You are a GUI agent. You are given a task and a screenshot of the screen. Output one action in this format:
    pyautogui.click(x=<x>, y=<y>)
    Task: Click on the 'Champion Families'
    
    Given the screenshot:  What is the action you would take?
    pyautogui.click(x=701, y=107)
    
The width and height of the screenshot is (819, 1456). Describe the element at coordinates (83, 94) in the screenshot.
───
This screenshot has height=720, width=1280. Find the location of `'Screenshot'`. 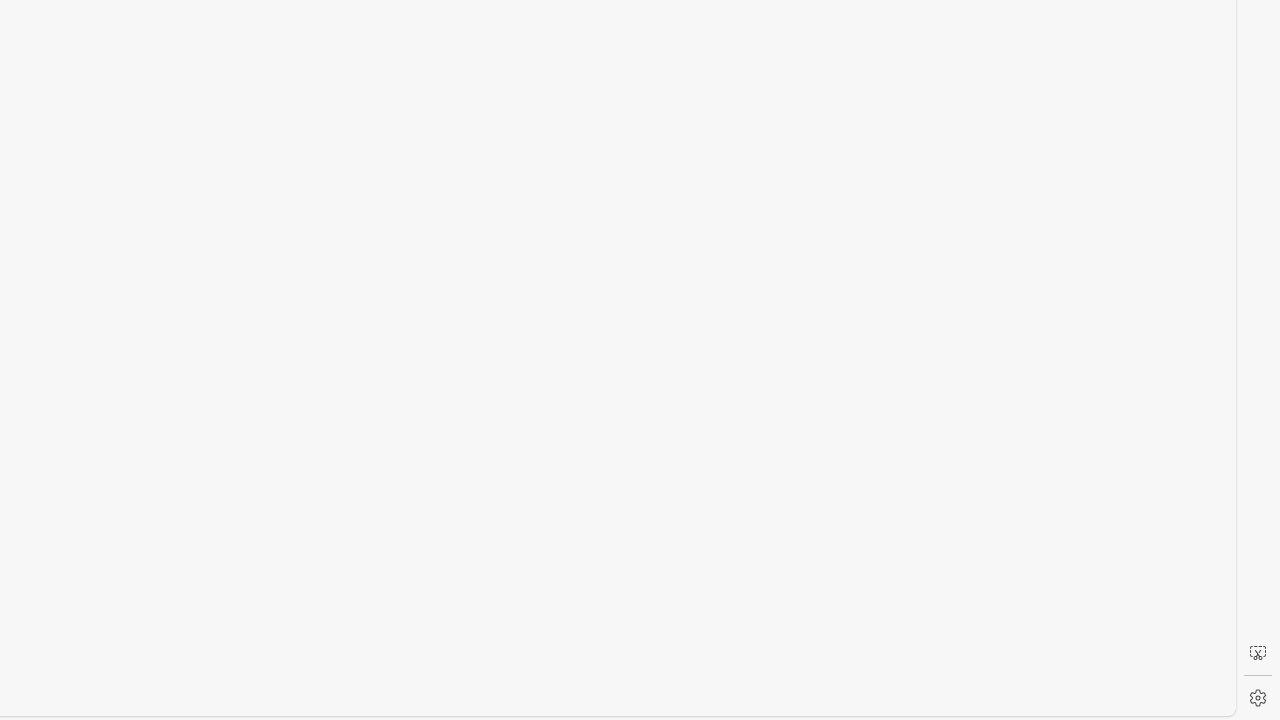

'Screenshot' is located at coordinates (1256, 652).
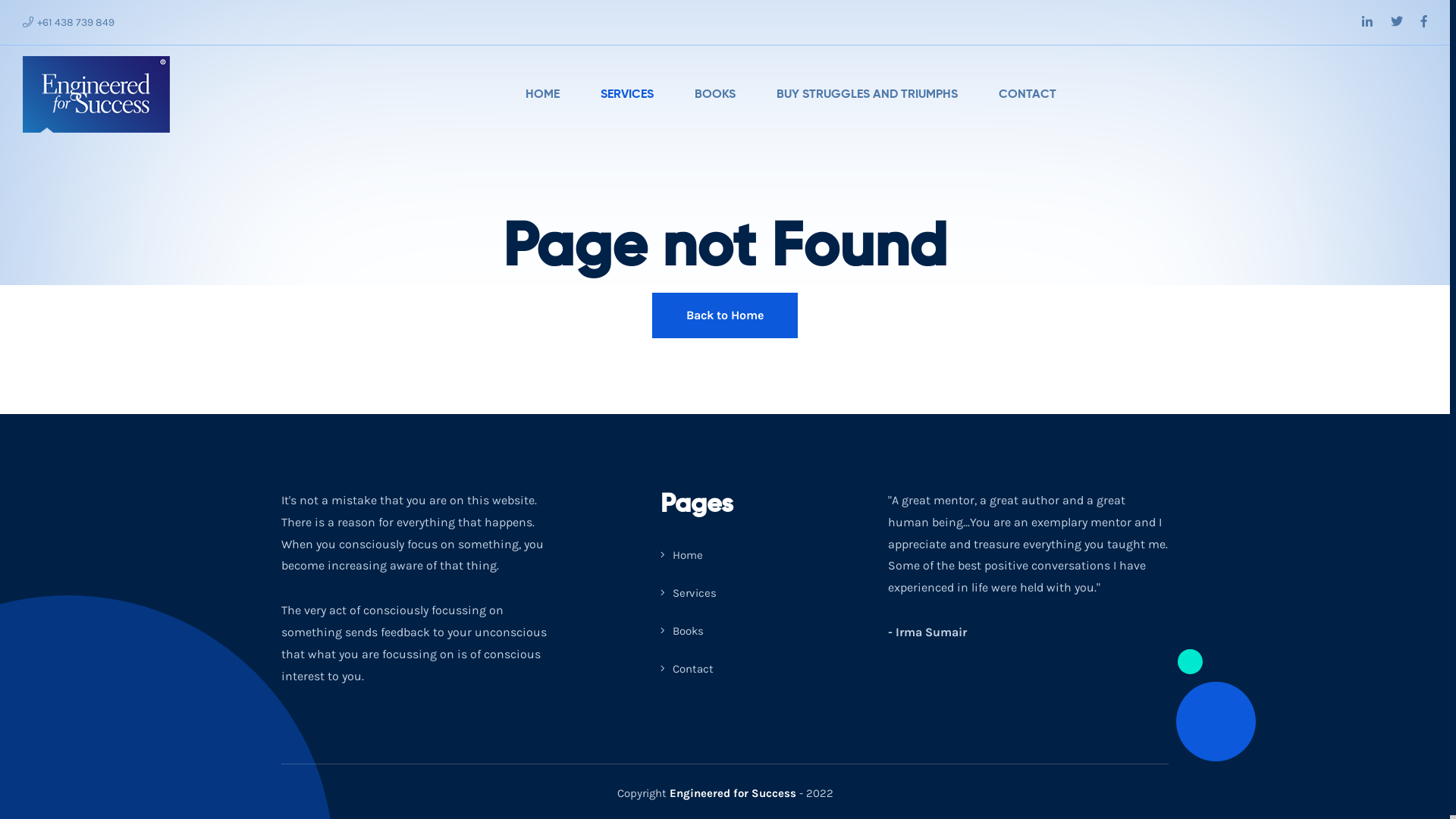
───
Turn the data from the line with "You are a GUI" through the line with "The width and", both included, into a Markdown table with a Row column for the row number and a Line column for the text. Leave out blank lines.

■ Result of the task ■
| Row | Line |
|---|---|
| 1 | You are a GUI agent. You are given a task and a screenshot of the screen. Output one action in this format: |
| 2 |     pyautogui.click(x=<x>, y=<y>) |
| 3 |     Task: Click on the 'Champion Families' |
| 4 |     Given the screenshot:  What is the action you would take? |
| 5 |     pyautogui.click(x=701, y=107) |
| 6 | The width and height of the screenshot is (819, 1456). Describe the element at coordinates (83, 94) in the screenshot. |